TASK DIRECTIONS >>
Reproduce the data from the line containing "357x268 pixels." through the line containing "Action: [x=401, y=180]", both included, swapping "legend" for "caption" and changing nothing else. Leave out the pictures.

DATA RECORDS >>
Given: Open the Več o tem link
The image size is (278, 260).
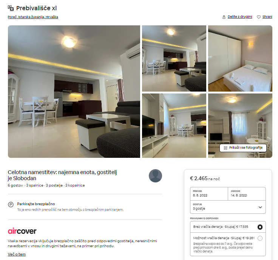Looking at the screenshot, I should [x=17, y=254].
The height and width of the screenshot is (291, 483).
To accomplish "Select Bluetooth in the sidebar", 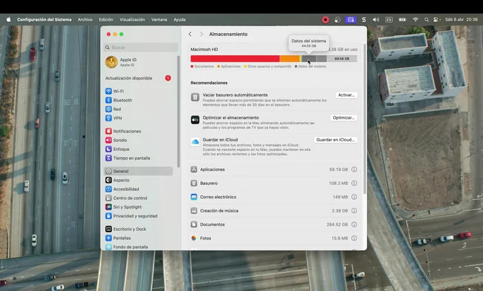I will (x=122, y=100).
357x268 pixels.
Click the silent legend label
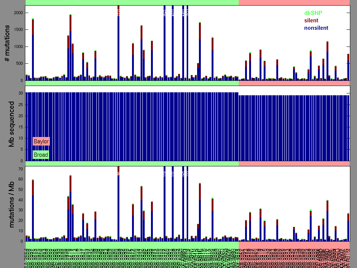click(x=311, y=20)
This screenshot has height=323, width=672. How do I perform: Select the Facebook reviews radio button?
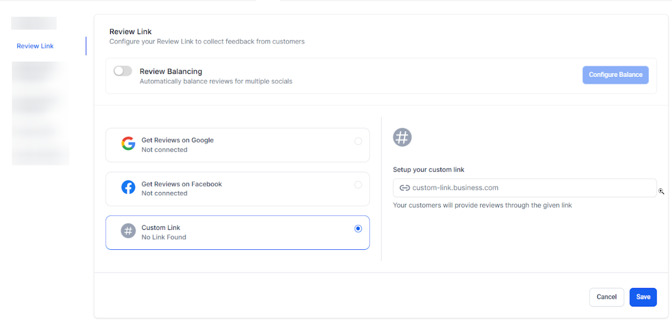pos(358,185)
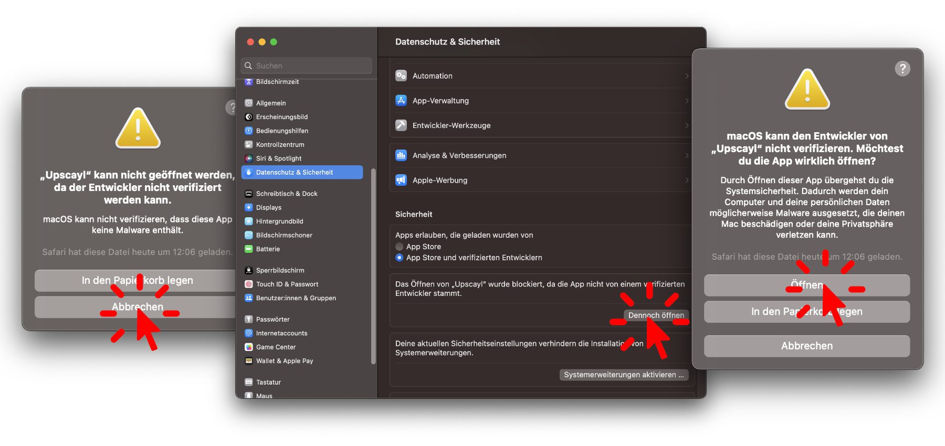This screenshot has width=945, height=446.
Task: Click the Apple-Werbung megaphone icon
Action: [x=401, y=180]
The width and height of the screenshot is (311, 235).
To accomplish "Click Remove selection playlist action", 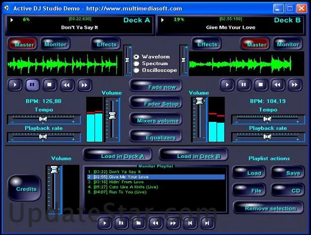I will click(x=268, y=208).

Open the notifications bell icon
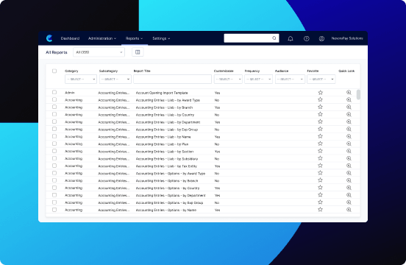tap(291, 38)
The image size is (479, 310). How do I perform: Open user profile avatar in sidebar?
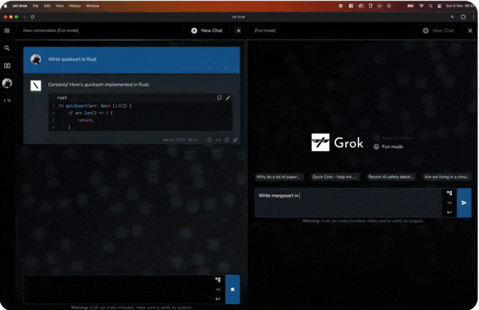pos(7,83)
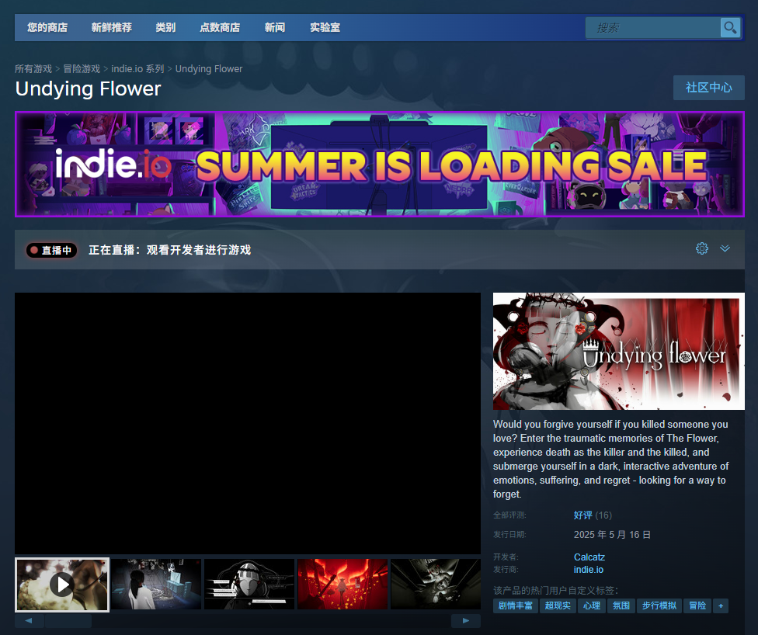
Task: Open the 点数商店 tab
Action: click(x=220, y=27)
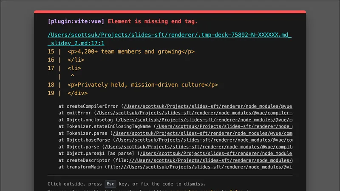
Task: Click the 'Element is missing end tag.' message
Action: (x=153, y=21)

THE OUTPUT >>
357x268 pixels.
Click the silent caption label
click(x=311, y=20)
This screenshot has height=323, width=672. How do I perform: Select the Facebook reviews radio button?
pos(358,185)
This screenshot has width=945, height=446.
Task: Click the Apple-Werbung megaphone icon
Action: [x=401, y=180]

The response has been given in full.